══ TEKS BACAAN
Selasa, 02 Februari 2010

[daarut-tauhiid] Pakar: Indonesia Tak Memerlukan Pluralisme

 

 sumber:

http://www.hidayatullah.com/berita/lokal/10584-2010-02-01-21-08-08.html

-------------------------
Indonesia Tak Memerlukan Pluralisme



Monday, 01 February 2010 16:11



Nasional




 




Pluralisme sebenarnya bentuk tipu daya Barat untuk  menghilangkan identitas Indonesia sebagai negara muslim terbesar di
dunia

Hidayatullah.com-Pluralisme di Indonesia saat ini
bukan lagi sekedar wacana tapi telah merangsek menjadi gerakan aksi.
Lebih dari itu pengasong paham pluralisme di Indonesia nampak begitu
bersemangat untuk mewujudkan konstruk sosial yang mereka khayalkan.
════
* **TUJUAN LATIHAN**:
1) Salin kata demi kata bagian teks bacaan yang diawali dengan kata-kata "Hidayatullah.com-Pluralisme di Indonesia" dan diakhiri dengan "yang mereka khayalkan.".
2) Kembalikan setiap baris entri yang memuat kata "Open". Perhatikan huruf besar dan kecilnya.
Entri yang menyusul sama sekali tidak berkaitan dengan teks bacaan.
══ ENTRI LATIHAN
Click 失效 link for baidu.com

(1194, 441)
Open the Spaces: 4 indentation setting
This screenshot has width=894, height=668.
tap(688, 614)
════
══ ENTRI LATIHAN
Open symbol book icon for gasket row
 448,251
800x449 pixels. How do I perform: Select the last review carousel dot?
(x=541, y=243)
════
* **JAWABAN LENGKAP**:
1)
Hidayatullah.com-Pluralisme di Indonesia saat ini
bukan lagi sekedar wacana tapi telah merangsek menjadi gerakan aksi.
Lebih dari itu pengasong paham pluralisme di Indonesia nampak begitu
bersemangat untuk mewujudkan konstruk sosial yang mereka khayalkan.

2)
Open the Spaces: 4 indentation setting
Open symbol book icon for gasket row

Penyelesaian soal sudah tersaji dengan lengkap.